__TASK GOAL__. Take each line below that has "agent" and copy it.

__DATA FOR THIS TASK__.
[Start of Attachment]
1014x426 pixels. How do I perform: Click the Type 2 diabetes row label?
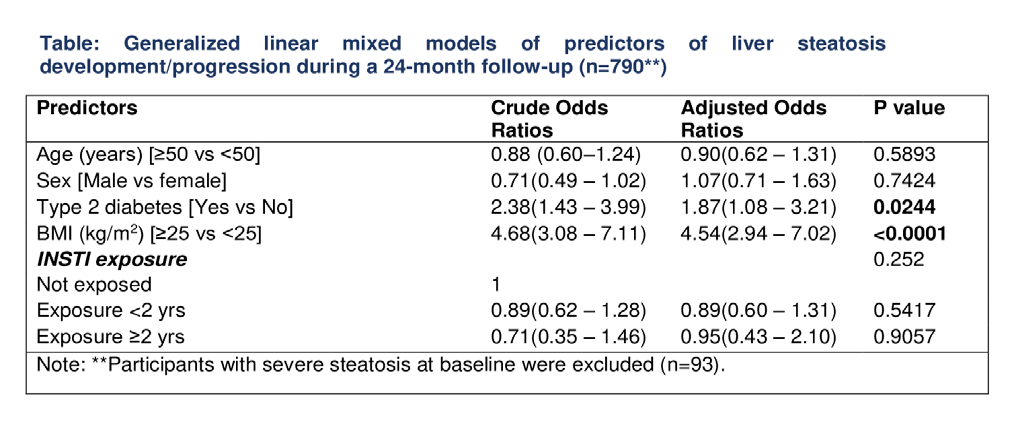point(165,209)
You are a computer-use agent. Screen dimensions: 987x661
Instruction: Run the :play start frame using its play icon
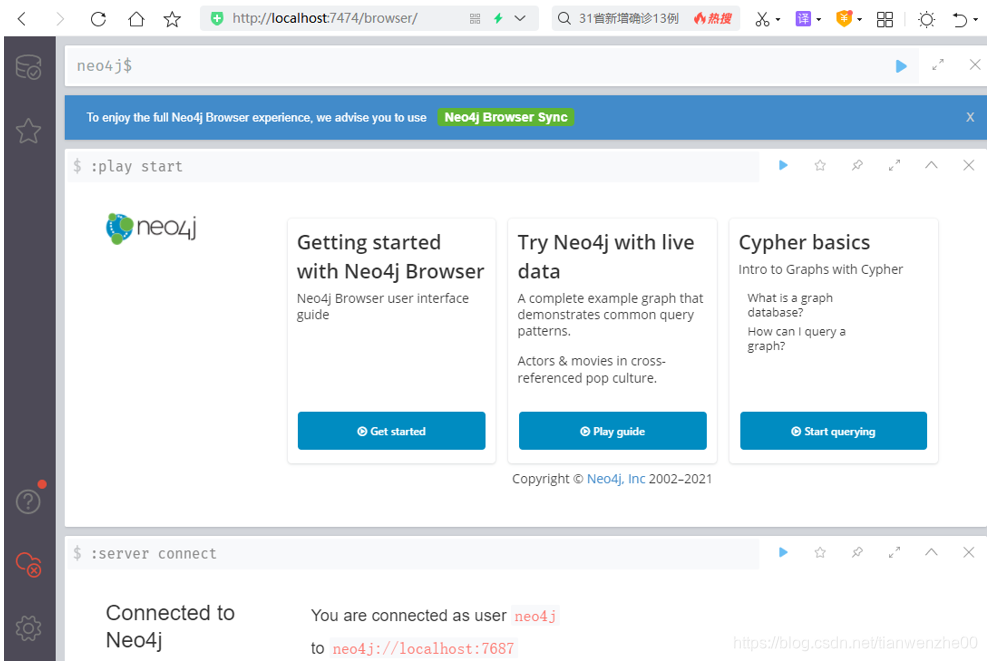tap(783, 165)
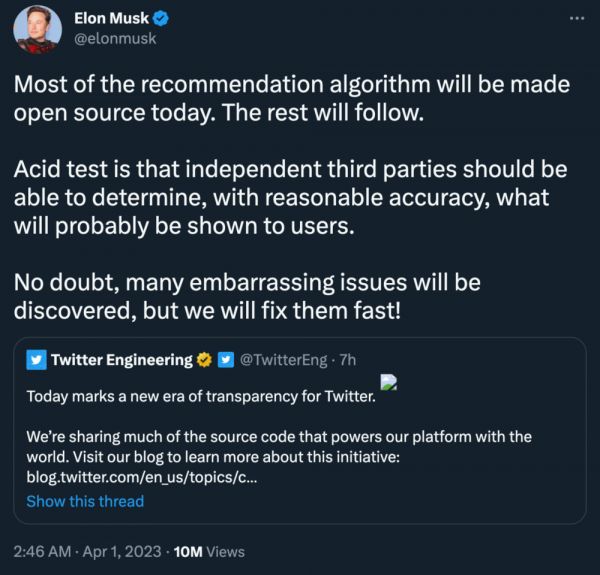Viewport: 600px width, 575px height.
Task: Open Elon Musk's profile avatar
Action: tap(38, 31)
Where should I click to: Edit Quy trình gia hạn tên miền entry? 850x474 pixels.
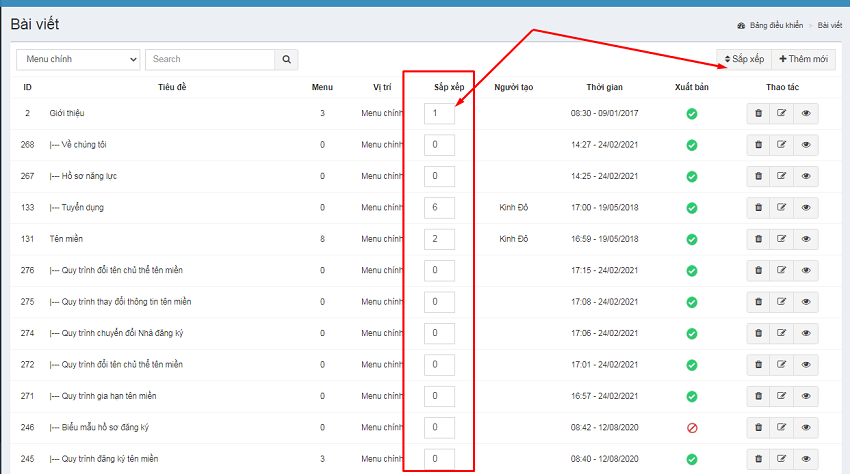[782, 396]
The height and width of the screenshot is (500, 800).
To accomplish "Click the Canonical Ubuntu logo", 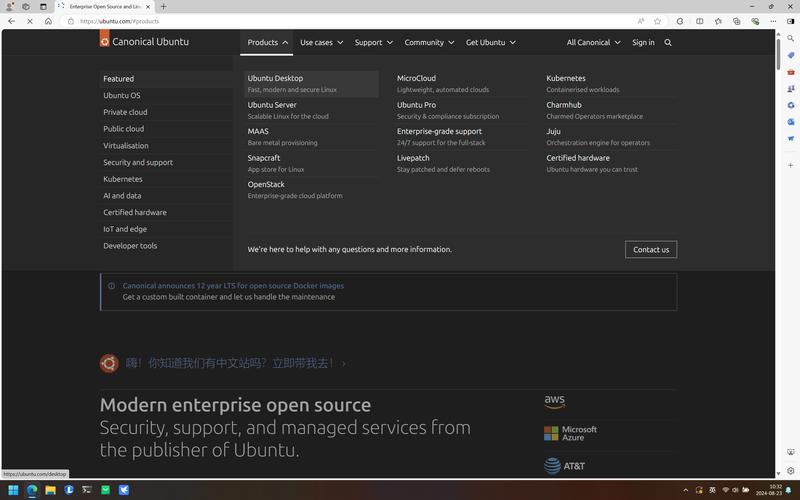I will coord(144,42).
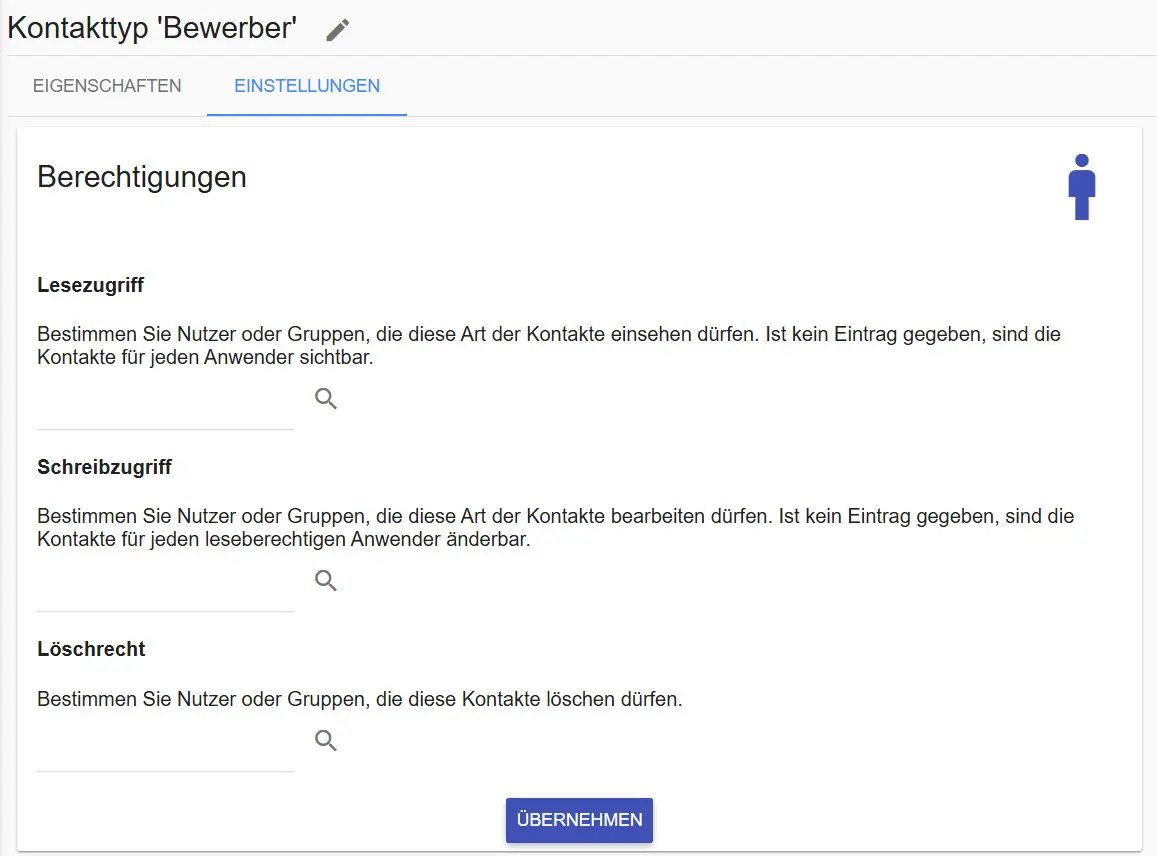Open user search for Löschrecht
The image size is (1157, 856).
[x=326, y=741]
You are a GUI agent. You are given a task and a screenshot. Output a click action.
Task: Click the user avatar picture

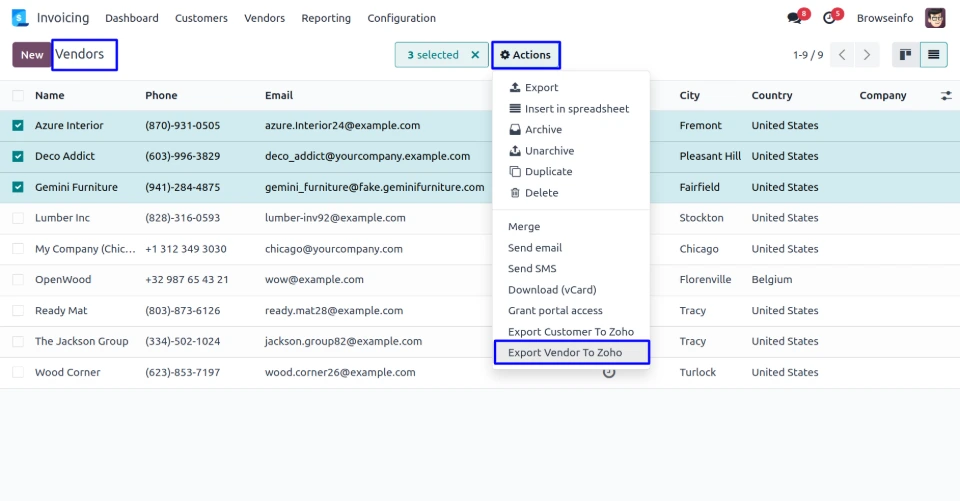point(935,18)
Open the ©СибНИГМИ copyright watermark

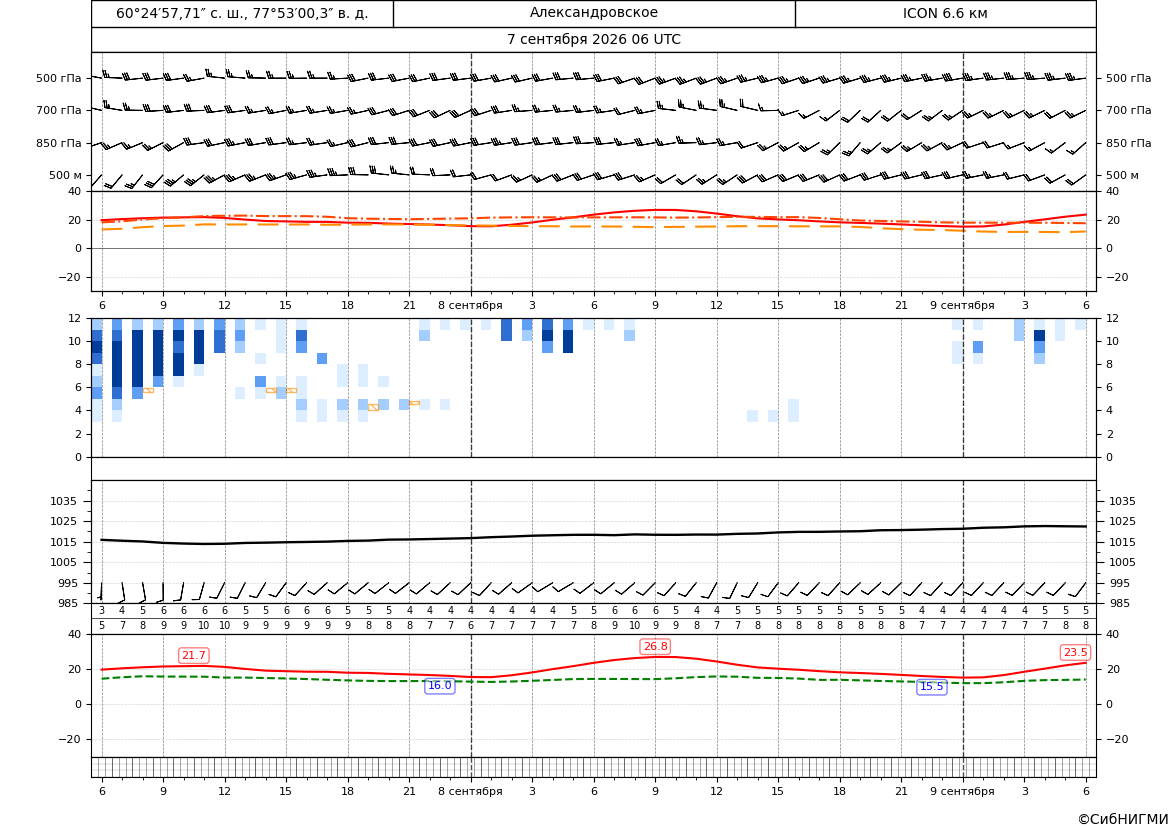1123,820
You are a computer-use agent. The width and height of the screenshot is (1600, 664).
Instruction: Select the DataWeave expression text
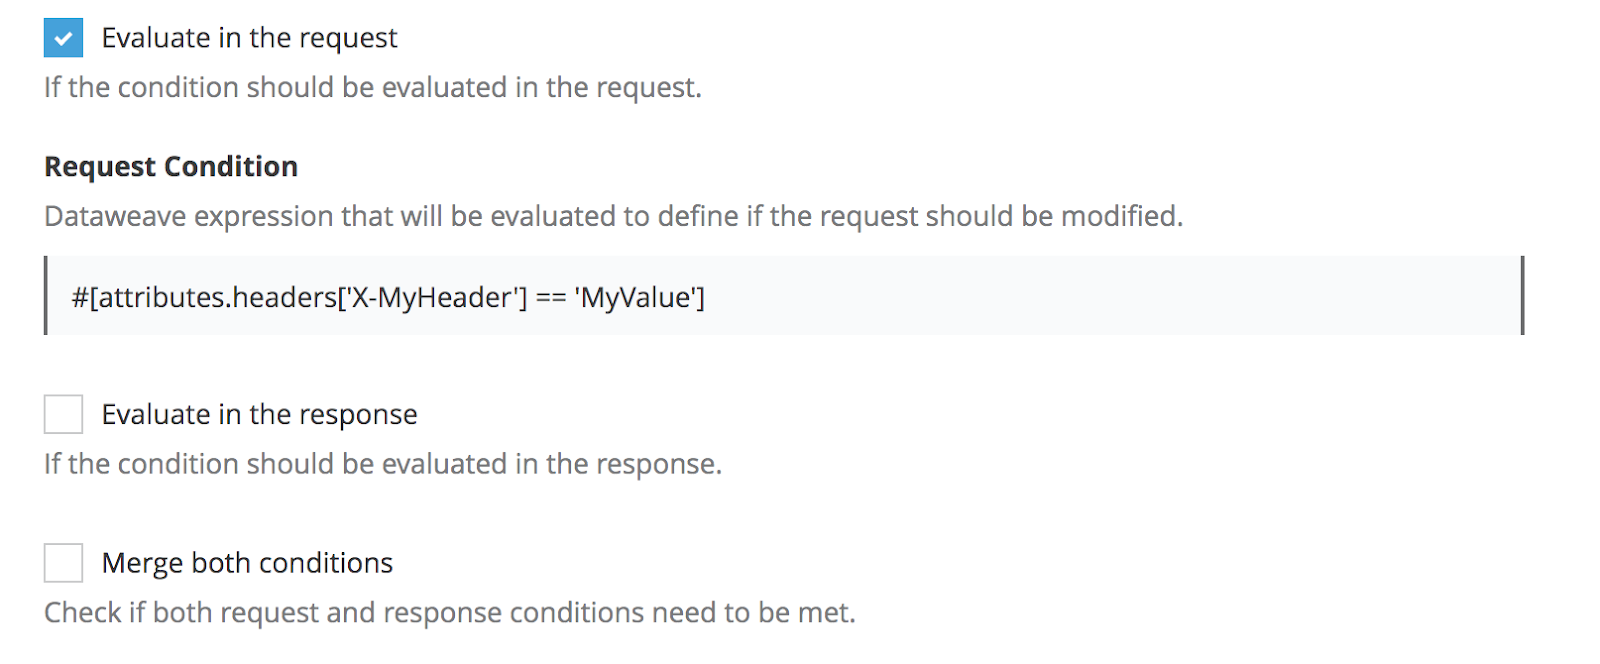click(x=387, y=296)
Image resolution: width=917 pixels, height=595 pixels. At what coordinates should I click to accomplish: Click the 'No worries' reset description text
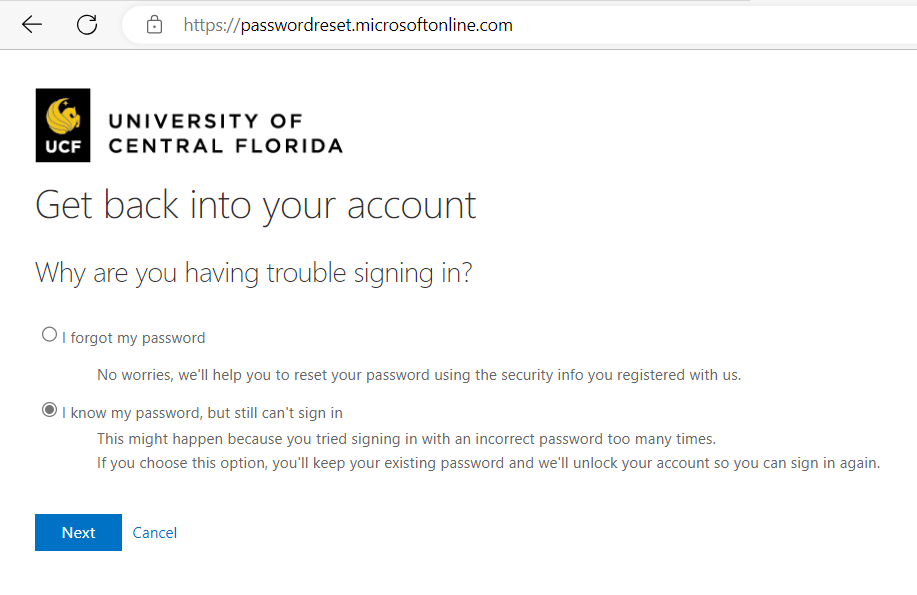(x=419, y=374)
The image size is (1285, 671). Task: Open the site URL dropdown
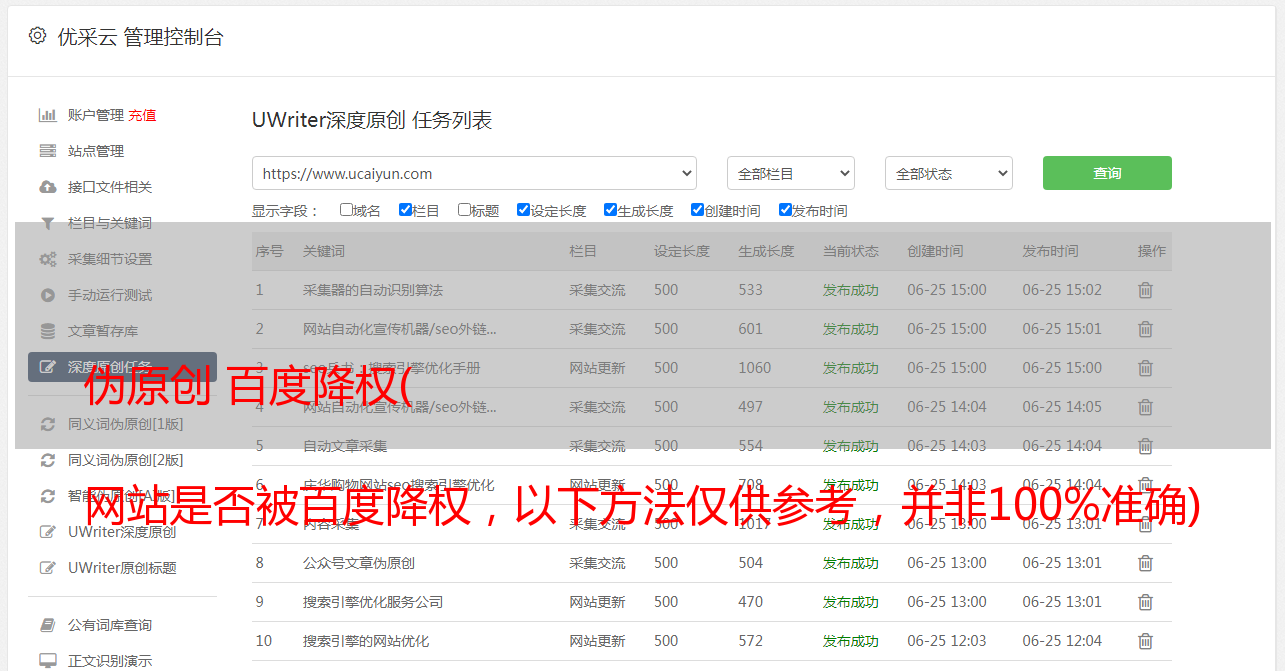(x=474, y=173)
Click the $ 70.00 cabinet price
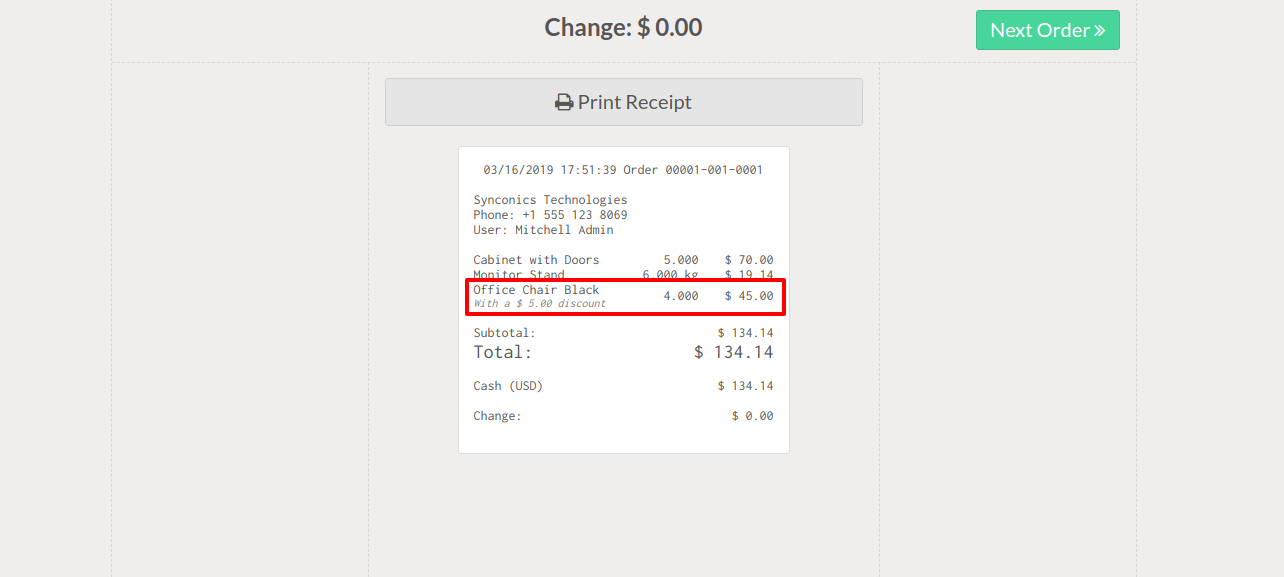The image size is (1284, 577). pos(749,260)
[End of Attachment]
__ANSWER TO THIS TASK__.
You are a computer-use agent. Screen dimensions: 987x661
You are a GUI agent. You are given a task and a screenshot. Output a click action.
You are a computer-use agent. The width and height of the screenshot is (1600, 664).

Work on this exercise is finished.